#### The problem
Please copy out the padel bot setup text, starting with "The limited network" and going on through "of padel courts.", and swap "allowlist" for "whitelist" along the way.

#### Passage for review
--

The limited network mode is the production posture. If the post’s earlier “outside the AWS security boundary” callout is going to ring true, the Environment can’t be unrestricted. The allowlist is exactly what the Skill and the Slack MCP need, nothing more.

5. Create the Agent

SYSTEM = """You are PadelBot, a Slack-based read-only assistant for a padel club I'm a member of padel courts.

Your home channel is `#padel-bot`. Treat every human message there as addressed to you.

Tools:
- Skill pslc-padel: scripts/check_availability.py --date YYYY-MM-DD --duration {30|60|90}
                    scripts/list_bookings.py [--history]
- MCP server slack: read history, post replies.

First-run bootstrap (idempotent): copy /mnt/session/uploads/root/.config/pslc-padel/.env
to ~/.config/pslc-padel/.env before running any Skill script.

--

#### Record excerpts
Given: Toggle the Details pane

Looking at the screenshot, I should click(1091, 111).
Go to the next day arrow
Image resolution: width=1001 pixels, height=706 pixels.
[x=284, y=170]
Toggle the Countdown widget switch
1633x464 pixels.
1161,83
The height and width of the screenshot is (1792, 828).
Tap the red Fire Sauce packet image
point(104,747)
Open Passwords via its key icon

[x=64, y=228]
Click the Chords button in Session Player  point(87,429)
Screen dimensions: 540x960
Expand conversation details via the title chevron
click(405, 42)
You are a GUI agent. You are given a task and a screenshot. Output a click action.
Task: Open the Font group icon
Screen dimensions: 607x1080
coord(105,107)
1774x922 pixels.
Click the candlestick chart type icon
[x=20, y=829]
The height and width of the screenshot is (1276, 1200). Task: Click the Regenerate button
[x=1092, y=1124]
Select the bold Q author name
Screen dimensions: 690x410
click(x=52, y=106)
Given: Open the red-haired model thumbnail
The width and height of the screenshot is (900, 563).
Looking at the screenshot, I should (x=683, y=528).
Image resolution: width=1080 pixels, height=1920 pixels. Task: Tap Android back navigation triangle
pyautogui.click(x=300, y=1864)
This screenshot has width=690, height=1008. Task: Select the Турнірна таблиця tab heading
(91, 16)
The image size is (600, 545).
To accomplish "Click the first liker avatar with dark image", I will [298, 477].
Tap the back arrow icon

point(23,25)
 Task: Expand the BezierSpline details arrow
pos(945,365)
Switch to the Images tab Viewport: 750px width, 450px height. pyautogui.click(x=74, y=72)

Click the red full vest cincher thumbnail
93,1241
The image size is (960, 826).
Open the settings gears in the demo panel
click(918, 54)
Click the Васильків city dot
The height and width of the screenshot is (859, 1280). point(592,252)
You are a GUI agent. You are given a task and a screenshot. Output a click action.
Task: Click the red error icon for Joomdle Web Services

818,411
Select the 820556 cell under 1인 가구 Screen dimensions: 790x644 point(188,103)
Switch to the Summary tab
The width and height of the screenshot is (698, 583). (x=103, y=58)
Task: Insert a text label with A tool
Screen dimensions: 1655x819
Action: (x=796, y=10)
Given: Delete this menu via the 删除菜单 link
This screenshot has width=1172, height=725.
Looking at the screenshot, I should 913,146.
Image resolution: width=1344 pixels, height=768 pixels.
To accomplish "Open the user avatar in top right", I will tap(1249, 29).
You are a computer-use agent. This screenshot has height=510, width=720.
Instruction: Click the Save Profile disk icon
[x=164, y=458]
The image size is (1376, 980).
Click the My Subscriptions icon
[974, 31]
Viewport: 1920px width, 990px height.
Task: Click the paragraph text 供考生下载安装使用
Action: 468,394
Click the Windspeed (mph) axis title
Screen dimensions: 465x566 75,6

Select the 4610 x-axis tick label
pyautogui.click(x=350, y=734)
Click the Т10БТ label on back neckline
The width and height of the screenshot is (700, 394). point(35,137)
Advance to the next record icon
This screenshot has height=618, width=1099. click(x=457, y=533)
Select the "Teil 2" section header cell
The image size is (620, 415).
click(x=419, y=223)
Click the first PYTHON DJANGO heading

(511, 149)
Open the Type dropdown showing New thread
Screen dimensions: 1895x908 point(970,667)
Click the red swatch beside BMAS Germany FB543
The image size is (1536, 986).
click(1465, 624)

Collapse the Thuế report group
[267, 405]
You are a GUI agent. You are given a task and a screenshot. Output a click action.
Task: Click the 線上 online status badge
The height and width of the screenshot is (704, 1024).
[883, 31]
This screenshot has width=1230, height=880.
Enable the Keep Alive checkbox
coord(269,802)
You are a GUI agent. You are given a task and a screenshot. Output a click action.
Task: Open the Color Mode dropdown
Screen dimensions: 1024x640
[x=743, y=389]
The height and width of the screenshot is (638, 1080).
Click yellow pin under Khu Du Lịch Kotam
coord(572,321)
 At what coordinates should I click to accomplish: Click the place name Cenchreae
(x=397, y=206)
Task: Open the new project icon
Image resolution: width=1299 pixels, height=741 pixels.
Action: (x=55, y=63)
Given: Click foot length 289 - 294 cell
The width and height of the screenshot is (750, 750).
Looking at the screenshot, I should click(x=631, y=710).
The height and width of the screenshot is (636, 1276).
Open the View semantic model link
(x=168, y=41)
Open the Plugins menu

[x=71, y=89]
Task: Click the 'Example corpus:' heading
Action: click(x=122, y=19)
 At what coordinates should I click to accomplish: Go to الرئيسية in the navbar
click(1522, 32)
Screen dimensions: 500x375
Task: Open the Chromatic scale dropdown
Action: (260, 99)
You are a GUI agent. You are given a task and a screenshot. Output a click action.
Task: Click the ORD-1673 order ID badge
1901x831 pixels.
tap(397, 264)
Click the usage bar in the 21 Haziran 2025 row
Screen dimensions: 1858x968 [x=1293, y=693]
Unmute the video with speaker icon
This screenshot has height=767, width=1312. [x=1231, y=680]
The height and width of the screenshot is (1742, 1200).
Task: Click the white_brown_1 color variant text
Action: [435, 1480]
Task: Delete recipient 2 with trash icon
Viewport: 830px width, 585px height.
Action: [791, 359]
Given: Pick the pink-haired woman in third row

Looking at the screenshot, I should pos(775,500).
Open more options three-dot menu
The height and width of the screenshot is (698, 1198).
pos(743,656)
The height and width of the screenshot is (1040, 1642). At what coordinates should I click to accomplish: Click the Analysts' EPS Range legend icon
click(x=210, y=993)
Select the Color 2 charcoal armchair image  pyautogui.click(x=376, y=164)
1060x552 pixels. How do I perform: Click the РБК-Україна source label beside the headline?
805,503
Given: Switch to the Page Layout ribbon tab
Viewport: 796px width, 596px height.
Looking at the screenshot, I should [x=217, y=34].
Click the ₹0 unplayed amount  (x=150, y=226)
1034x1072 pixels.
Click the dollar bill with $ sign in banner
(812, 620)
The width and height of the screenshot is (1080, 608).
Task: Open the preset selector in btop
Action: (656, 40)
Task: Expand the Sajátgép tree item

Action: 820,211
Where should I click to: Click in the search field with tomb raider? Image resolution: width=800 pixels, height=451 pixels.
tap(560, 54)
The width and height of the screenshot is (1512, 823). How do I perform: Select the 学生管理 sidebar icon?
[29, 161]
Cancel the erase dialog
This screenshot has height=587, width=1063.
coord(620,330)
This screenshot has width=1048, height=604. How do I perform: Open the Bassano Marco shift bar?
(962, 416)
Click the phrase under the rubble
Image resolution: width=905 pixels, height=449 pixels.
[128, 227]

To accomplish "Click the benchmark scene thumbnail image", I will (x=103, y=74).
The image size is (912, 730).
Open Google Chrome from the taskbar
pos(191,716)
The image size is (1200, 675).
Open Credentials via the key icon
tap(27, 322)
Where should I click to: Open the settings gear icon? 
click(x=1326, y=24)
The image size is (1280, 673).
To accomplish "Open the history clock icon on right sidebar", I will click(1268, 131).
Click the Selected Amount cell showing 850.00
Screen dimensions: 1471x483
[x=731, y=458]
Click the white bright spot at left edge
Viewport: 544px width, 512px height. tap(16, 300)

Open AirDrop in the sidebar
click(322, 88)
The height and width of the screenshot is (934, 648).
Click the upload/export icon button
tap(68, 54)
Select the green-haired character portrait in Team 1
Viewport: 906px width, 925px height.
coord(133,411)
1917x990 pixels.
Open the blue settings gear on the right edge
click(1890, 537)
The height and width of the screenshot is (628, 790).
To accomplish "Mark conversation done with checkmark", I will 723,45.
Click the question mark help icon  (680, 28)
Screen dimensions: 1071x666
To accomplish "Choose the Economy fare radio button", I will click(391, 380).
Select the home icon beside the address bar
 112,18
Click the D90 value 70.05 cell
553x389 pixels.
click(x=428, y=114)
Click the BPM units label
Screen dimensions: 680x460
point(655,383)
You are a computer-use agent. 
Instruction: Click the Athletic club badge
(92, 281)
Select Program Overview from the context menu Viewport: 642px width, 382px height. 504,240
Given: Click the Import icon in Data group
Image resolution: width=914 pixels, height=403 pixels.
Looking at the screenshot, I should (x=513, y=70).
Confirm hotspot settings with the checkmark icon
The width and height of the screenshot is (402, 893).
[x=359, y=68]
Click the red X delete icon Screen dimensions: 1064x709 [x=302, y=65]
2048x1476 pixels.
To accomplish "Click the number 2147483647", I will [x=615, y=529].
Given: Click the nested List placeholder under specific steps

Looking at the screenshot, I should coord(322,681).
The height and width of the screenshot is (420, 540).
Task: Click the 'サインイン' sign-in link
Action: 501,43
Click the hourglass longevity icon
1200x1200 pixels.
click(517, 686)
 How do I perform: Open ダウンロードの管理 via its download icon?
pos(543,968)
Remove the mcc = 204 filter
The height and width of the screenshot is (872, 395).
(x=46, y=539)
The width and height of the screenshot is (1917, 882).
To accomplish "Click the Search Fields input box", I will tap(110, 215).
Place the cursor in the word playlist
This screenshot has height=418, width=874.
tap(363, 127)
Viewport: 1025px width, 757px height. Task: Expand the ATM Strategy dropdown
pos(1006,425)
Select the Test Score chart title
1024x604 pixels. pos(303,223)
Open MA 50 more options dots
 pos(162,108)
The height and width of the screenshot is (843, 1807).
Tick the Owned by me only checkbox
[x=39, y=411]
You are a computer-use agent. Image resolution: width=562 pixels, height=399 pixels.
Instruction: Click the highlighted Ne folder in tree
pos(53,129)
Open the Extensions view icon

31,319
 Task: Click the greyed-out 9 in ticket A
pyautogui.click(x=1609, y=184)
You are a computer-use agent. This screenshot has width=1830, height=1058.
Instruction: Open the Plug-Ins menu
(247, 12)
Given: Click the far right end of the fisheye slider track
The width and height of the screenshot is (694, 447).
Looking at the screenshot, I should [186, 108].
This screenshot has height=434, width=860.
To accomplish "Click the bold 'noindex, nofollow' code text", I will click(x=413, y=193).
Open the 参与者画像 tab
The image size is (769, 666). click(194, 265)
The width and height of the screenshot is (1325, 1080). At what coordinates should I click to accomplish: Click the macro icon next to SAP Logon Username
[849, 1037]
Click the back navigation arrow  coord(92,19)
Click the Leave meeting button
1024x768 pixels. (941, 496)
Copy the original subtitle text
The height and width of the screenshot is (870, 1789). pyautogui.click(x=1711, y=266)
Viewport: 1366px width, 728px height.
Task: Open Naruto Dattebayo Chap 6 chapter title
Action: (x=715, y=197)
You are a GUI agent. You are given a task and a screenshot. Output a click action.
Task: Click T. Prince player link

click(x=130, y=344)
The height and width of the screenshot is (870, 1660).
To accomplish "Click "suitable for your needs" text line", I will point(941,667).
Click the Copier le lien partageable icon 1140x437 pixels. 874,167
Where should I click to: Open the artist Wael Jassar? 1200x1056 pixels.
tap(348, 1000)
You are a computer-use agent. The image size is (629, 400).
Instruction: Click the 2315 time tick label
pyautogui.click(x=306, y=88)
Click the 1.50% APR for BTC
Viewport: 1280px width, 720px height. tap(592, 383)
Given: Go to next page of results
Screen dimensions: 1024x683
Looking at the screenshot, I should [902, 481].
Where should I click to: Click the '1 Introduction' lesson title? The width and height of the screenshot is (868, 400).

--

#### Response area
The limited network mode is the production posture. If the post’s earlier “outside the AWS security boundary” callout is going to ring true, the Environment can’t be unrestricted. The whitelist is exactly what the Skill and the Slack MCP need, nothing more.

5. Create the Agent

SYSTEM = """You are PadelBot, a Slack-based read-only assistant for a padel club I'm a member of padel courts.